The adpretko/x86_to_armv8mac_qwen25coder_1p5b_full is a specialized language model based on the Qwen2.5-Coder-1.5B-Instruct architecture. It features 1.5 billion parameters and supports a context length of 32,768 tokens, making it suitable for handling substantial code snippets.

Key Specialization

This model has been fine-tuned on a series of custom datasets (x86_to_armv8mac_000 through x86_to_armv8mac_006). This targeted training indicates a strong specialization in tasks related to x86 to ARMv8 Mac code translation or analysis.

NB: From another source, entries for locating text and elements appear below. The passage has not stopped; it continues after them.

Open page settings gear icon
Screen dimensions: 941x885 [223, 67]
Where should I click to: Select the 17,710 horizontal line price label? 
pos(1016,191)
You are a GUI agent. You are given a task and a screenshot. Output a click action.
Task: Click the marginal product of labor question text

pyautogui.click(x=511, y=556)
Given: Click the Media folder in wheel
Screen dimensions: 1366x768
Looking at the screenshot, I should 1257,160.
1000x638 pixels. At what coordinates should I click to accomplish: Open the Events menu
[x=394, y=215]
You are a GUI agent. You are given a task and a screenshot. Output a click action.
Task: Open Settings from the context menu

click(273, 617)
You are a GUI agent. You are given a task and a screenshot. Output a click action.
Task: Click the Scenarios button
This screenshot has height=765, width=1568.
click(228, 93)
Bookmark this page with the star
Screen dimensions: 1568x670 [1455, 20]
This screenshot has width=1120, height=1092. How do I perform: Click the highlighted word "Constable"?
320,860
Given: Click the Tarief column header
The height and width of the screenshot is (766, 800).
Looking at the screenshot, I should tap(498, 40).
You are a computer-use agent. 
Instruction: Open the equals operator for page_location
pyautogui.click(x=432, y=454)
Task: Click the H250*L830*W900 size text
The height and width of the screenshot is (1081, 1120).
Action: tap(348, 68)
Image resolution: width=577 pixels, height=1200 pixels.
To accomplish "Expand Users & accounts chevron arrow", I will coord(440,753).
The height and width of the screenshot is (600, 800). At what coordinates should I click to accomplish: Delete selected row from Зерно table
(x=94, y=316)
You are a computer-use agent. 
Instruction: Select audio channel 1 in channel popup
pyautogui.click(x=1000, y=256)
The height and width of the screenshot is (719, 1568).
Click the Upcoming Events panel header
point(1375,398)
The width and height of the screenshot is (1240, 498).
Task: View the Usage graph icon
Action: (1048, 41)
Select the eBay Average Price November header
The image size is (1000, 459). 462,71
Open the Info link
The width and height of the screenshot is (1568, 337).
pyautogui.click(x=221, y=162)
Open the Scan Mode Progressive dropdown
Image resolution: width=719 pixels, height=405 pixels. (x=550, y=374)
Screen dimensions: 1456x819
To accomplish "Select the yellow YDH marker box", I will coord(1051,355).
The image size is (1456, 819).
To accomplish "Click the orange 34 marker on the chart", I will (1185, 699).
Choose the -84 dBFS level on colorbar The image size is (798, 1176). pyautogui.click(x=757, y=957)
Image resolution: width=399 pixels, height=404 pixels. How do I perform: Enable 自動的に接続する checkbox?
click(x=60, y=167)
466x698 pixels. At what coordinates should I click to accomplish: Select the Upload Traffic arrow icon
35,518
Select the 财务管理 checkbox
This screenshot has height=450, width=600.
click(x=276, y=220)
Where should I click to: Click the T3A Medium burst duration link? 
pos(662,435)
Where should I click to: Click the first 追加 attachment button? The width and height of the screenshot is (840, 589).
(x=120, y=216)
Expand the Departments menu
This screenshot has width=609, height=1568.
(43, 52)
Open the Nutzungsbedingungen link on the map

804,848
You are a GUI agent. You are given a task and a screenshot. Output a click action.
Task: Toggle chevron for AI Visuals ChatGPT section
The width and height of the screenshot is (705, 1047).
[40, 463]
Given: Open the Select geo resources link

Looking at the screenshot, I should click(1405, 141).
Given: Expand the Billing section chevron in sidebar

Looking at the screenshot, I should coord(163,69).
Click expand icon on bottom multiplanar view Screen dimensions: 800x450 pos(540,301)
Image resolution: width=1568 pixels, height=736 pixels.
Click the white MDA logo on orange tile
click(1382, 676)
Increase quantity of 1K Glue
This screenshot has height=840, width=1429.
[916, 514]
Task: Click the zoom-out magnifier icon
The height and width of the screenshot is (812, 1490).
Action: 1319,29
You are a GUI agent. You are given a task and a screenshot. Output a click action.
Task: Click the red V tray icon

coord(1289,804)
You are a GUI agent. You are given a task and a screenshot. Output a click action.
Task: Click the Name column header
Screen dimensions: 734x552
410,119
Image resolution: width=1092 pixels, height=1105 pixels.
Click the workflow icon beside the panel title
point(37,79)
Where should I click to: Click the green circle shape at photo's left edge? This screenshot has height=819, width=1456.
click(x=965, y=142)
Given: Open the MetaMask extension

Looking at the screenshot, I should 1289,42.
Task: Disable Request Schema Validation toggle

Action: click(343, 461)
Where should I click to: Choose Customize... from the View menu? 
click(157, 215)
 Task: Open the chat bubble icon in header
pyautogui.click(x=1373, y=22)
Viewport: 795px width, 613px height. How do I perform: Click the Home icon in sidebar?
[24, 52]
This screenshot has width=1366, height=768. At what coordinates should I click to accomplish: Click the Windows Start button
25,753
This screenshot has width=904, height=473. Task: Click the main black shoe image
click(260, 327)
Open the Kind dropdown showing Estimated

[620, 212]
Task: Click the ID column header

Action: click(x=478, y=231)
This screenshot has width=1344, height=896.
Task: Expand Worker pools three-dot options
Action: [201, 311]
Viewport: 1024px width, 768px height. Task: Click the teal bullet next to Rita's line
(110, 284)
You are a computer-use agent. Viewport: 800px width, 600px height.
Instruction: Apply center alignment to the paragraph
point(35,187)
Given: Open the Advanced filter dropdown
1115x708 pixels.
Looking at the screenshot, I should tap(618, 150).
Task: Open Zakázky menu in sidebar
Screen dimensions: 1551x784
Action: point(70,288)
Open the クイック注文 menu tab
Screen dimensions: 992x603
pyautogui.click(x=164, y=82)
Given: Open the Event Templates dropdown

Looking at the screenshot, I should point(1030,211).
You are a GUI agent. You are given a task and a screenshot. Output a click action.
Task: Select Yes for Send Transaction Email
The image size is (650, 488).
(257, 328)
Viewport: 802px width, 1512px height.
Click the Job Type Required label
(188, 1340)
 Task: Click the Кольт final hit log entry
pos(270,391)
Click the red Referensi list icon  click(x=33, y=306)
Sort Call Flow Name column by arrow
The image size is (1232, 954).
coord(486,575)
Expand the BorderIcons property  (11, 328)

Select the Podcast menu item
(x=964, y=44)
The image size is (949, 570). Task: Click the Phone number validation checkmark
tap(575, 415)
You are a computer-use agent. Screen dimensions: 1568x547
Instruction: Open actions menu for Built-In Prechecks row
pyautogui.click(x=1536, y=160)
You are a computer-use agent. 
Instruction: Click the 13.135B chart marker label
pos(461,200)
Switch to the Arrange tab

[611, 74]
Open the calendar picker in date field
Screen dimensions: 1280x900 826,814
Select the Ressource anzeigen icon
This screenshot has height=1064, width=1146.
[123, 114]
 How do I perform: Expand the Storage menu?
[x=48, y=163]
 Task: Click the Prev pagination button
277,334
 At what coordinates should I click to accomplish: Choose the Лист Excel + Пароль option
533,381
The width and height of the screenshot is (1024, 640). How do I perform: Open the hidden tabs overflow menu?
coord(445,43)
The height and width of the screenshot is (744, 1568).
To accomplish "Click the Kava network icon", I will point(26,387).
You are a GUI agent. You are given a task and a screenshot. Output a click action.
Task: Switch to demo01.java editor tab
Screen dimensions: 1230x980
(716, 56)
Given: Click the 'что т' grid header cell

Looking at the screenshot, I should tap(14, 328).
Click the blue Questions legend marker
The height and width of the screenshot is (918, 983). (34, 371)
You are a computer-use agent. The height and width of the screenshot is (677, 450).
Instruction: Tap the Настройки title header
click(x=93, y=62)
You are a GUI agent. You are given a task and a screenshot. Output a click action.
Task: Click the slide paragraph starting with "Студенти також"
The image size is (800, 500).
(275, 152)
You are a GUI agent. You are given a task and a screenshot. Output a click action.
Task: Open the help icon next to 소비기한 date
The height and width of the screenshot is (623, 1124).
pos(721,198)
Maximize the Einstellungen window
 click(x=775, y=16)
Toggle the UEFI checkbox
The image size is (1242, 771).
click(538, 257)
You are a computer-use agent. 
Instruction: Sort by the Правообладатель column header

Its instruction-tuned base model, Qwen2.5-Coder-Instruct, suggests proficiency in understanding and generating code based on given instructions.

Training Details

The fine-tuning process involved specific hyperparameters:

  • Learning Rate: 2e-05
  • Optimizer: AdamW with default betas and epsilon
  • Batch Size: 1 (train), 8 (eval) with 8 gradient accumulation steps, resulting in a total effective batch size of 8
  • Scheduler: Cosine with 0.03 warmup ratio
  • Epochs: 0.5

These parameters indicate a focused, short-duration fine-tuning effort on the specialized datasets. The model was trained using Transformers 4.46.1 and PyTorch 2.5.1+cu121.

Potential Use Cases

Given its fine-tuning, this model is likely best suited for:

  • Assisting developers with code migration from x86 to ARMv8 Mac architectures.
  • Analyzing or generating code snippets relevant to cross-architecture compatibility.
  • Tasks requiring understanding of x86 and ARMv8 assembly or high-level code constructs in the context of macOS.